- _Data in this exercise_:
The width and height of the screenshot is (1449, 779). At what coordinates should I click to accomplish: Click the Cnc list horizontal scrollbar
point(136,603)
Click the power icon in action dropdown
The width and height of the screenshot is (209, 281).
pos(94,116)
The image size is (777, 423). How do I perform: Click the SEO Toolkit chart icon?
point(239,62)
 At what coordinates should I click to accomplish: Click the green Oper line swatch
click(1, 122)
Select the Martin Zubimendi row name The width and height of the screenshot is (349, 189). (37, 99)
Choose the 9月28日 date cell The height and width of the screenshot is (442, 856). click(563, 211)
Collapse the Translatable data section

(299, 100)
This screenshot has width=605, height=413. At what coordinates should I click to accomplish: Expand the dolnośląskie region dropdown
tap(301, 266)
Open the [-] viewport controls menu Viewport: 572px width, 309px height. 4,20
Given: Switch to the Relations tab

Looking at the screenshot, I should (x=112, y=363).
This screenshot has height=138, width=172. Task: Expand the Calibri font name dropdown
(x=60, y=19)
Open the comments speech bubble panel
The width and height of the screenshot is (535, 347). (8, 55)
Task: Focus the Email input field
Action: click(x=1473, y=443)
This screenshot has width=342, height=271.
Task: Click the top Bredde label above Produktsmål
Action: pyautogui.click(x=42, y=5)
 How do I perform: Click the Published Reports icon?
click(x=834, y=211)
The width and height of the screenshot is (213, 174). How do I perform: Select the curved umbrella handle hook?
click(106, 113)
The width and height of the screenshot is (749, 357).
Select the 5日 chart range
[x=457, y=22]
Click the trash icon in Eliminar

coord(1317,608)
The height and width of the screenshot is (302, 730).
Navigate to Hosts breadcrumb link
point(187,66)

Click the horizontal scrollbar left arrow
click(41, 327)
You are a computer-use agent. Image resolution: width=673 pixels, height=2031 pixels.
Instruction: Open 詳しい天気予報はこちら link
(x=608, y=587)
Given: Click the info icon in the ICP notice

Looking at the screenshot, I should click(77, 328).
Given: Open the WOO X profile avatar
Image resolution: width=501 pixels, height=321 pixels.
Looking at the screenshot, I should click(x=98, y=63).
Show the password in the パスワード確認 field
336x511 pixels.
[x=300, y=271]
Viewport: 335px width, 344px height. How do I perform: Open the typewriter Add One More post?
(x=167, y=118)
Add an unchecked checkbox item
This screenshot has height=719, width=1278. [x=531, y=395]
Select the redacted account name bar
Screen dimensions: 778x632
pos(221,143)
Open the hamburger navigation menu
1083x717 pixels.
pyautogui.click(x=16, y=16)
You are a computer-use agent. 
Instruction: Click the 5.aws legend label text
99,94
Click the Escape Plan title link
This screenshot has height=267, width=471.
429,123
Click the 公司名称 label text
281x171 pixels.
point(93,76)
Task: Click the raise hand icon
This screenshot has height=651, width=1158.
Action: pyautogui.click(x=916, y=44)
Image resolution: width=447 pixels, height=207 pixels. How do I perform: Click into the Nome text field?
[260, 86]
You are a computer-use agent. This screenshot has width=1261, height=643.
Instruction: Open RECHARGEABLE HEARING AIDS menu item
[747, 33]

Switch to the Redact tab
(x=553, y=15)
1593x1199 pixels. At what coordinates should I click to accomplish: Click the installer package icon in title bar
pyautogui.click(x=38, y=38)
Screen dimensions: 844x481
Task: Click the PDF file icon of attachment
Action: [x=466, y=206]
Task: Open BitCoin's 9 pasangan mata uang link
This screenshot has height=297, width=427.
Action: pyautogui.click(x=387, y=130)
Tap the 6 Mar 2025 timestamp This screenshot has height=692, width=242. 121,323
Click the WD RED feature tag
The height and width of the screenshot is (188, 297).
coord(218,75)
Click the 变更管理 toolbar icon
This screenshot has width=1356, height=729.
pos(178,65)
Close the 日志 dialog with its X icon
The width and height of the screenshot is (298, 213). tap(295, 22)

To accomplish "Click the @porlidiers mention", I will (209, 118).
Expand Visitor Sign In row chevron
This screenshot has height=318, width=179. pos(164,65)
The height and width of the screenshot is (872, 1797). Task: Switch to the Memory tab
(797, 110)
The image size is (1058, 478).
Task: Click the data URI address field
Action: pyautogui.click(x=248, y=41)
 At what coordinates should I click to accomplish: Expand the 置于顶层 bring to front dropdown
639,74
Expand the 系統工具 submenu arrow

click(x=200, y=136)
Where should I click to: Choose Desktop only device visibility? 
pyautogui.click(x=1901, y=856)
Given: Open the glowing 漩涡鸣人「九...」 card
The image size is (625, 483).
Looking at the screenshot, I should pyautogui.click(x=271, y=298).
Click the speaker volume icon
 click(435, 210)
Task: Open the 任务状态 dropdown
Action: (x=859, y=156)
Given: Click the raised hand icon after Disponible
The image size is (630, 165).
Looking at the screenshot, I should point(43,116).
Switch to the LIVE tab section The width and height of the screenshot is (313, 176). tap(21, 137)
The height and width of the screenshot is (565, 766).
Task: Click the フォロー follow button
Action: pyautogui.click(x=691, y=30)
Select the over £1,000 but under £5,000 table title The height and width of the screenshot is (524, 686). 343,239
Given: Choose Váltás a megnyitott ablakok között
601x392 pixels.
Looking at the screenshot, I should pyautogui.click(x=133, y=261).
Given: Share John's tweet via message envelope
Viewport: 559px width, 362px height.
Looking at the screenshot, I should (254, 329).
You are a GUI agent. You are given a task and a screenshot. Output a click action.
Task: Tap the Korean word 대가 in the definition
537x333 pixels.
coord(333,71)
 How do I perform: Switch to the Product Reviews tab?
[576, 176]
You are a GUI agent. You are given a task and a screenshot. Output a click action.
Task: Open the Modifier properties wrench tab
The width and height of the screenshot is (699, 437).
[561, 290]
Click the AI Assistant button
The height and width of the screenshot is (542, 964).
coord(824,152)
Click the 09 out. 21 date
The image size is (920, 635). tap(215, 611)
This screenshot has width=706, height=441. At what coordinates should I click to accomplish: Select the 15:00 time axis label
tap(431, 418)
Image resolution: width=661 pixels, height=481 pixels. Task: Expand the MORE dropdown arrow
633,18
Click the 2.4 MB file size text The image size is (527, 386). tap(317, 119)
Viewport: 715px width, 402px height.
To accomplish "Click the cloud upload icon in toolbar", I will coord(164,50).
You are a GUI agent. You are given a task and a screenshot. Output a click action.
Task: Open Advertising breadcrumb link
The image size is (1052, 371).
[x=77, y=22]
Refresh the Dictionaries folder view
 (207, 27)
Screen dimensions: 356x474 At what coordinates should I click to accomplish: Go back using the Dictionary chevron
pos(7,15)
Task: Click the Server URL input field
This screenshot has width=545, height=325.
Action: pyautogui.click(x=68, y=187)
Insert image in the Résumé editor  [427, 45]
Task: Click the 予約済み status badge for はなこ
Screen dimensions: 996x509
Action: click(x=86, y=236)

- _Work required_: Give the data again in full, exactly.

- _Task solution_:
The width and height of the screenshot is (1449, 779). At what coordinates should I click to accomplish: Click the Cnc list horizontal scrollbar
point(136,603)
Click the power icon in action dropdown
The width and height of the screenshot is (209, 281).
pos(94,116)
The image size is (777, 423). How do I perform: Click the SEO Toolkit chart icon?
point(239,62)
 At what coordinates should I click to accomplish: Click the green Oper line swatch
click(1, 122)
Select the Martin Zubimendi row name The width and height of the screenshot is (349, 189). (37, 99)
Choose the 9月28日 date cell The height and width of the screenshot is (442, 856). click(563, 211)
Collapse the Translatable data section

(299, 100)
This screenshot has width=605, height=413. At what coordinates should I click to accomplish: Expand the dolnośląskie region dropdown
tap(301, 266)
Open the [-] viewport controls menu Viewport: 572px width, 309px height. 4,20
Given: Switch to the Relations tab

Looking at the screenshot, I should (x=112, y=363).
This screenshot has height=138, width=172. Task: Expand the Calibri font name dropdown
(x=60, y=19)
Open the comments speech bubble panel
The width and height of the screenshot is (535, 347). (8, 55)
Task: Focus the Email input field
Action: click(x=1473, y=443)
This screenshot has width=342, height=271.
Task: Click the top Bredde label above Produktsmål
Action: pyautogui.click(x=42, y=5)
 How do I perform: Click the Published Reports icon?
click(x=834, y=211)
The width and height of the screenshot is (213, 174). How do I perform: Select the curved umbrella handle hook?
click(106, 113)
The width and height of the screenshot is (749, 357).
Select the 5日 chart range
[x=457, y=22]
Click the trash icon in Eliminar

coord(1317,608)
The height and width of the screenshot is (302, 730).
Navigate to Hosts breadcrumb link
point(187,66)

Click the horizontal scrollbar left arrow
click(41, 327)
You are a computer-use agent. Image resolution: width=673 pixels, height=2031 pixels.
Instruction: Open 詳しい天気予報はこちら link
(x=608, y=587)
Given: Click the info icon in the ICP notice

Looking at the screenshot, I should click(77, 328).
Given: Open the WOO X profile avatar
Image resolution: width=501 pixels, height=321 pixels.
Looking at the screenshot, I should click(x=98, y=63).
Show the password in the パスワード確認 field
336x511 pixels.
[x=300, y=271]
Viewport: 335px width, 344px height. How do I perform: Open the typewriter Add One More post?
(x=167, y=118)
Add an unchecked checkbox item
This screenshot has height=719, width=1278. [x=531, y=395]
Select the redacted account name bar
Screen dimensions: 778x632
pos(221,143)
Open the hamburger navigation menu
1083x717 pixels.
pyautogui.click(x=16, y=16)
You are a computer-use agent. 
Instruction: Click the 5.aws legend label text
99,94
Click the Escape Plan title link
This screenshot has height=267, width=471.
429,123
Click the 公司名称 label text
281x171 pixels.
point(93,76)
Task: Click the raise hand icon
This screenshot has height=651, width=1158.
Action: pyautogui.click(x=916, y=44)
Image resolution: width=447 pixels, height=207 pixels. How do I perform: Click into the Nome text field?
[260, 86]
You are a computer-use agent. This screenshot has width=1261, height=643.
Instruction: Open RECHARGEABLE HEARING AIDS menu item
[747, 33]

Switch to the Redact tab
(x=553, y=15)
1593x1199 pixels. At what coordinates should I click to accomplish: Click the installer package icon in title bar
pyautogui.click(x=38, y=38)
Screen dimensions: 844x481
Task: Click the PDF file icon of attachment
Action: [x=466, y=206]
Task: Open BitCoin's 9 pasangan mata uang link
This screenshot has height=297, width=427.
Action: pyautogui.click(x=387, y=130)
Tap the 6 Mar 2025 timestamp This screenshot has height=692, width=242. 121,323
Click the WD RED feature tag
The height and width of the screenshot is (188, 297).
coord(218,75)
Click the 变更管理 toolbar icon
This screenshot has width=1356, height=729.
pos(178,65)
Close the 日志 dialog with its X icon
The width and height of the screenshot is (298, 213). tap(295, 22)

To accomplish "Click the @porlidiers mention", I will (209, 118).
Expand Visitor Sign In row chevron
This screenshot has height=318, width=179. pos(164,65)
The height and width of the screenshot is (872, 1797). Task: Switch to the Memory tab
(797, 110)
The image size is (1058, 478).
Task: Click the data URI address field
Action: pyautogui.click(x=248, y=41)
 At what coordinates should I click to accomplish: Expand the 置于顶层 bring to front dropdown
639,74
Expand the 系統工具 submenu arrow

click(x=200, y=136)
Where should I click to: Choose Desktop only device visibility? 
pyautogui.click(x=1901, y=856)
Given: Open the glowing 漩涡鸣人「九...」 card
The image size is (625, 483).
Looking at the screenshot, I should pyautogui.click(x=271, y=298).
Click the speaker volume icon
 click(435, 210)
Task: Open the 任务状态 dropdown
Action: (x=859, y=156)
Given: Click the raised hand icon after Disponible
The image size is (630, 165).
Looking at the screenshot, I should point(43,116).
Switch to the LIVE tab section The width and height of the screenshot is (313, 176). tap(21, 137)
The height and width of the screenshot is (565, 766).
Task: Click the フォロー follow button
Action: pyautogui.click(x=691, y=30)
Select the over £1,000 but under £5,000 table title The height and width of the screenshot is (524, 686). 343,239
Given: Choose Váltás a megnyitott ablakok között
601x392 pixels.
Looking at the screenshot, I should pyautogui.click(x=133, y=261).
Given: Share John's tweet via message envelope
Viewport: 559px width, 362px height.
Looking at the screenshot, I should (254, 329).
You are a GUI agent. You are given a task and a screenshot. Output a click action.
Task: Tap the Korean word 대가 in the definition
537x333 pixels.
coord(333,71)
 How do I perform: Switch to the Product Reviews tab?
[576, 176]
You are a GUI agent. You are given a task and a screenshot. Output a click action.
Task: Open the Modifier properties wrench tab
The width and height of the screenshot is (699, 437).
[561, 290]
Click the AI Assistant button
The height and width of the screenshot is (542, 964).
coord(824,152)
Click the 09 out. 21 date
The image size is (920, 635). tap(215, 611)
This screenshot has width=706, height=441. At what coordinates should I click to accomplish: Select the 15:00 time axis label
tap(431, 418)
Image resolution: width=661 pixels, height=481 pixels. Task: Expand the MORE dropdown arrow
633,18
Click the 2.4 MB file size text The image size is (527, 386). tap(317, 119)
Viewport: 715px width, 402px height.
To accomplish "Click the cloud upload icon in toolbar", I will coord(164,50).
You are a GUI agent. You are given a task and a screenshot. Output a click action.
Task: Open Advertising breadcrumb link
The image size is (1052, 371).
[x=77, y=22]
Refresh the Dictionaries folder view
 (207, 27)
Screen dimensions: 356x474 At what coordinates should I click to accomplish: Go back using the Dictionary chevron
pos(7,15)
Task: Click the Server URL input field
This screenshot has width=545, height=325.
Action: pyautogui.click(x=68, y=187)
Insert image in the Résumé editor  [427, 45]
Task: Click the 予約済み status badge for はなこ
Screen dimensions: 996x509
Action: click(x=86, y=236)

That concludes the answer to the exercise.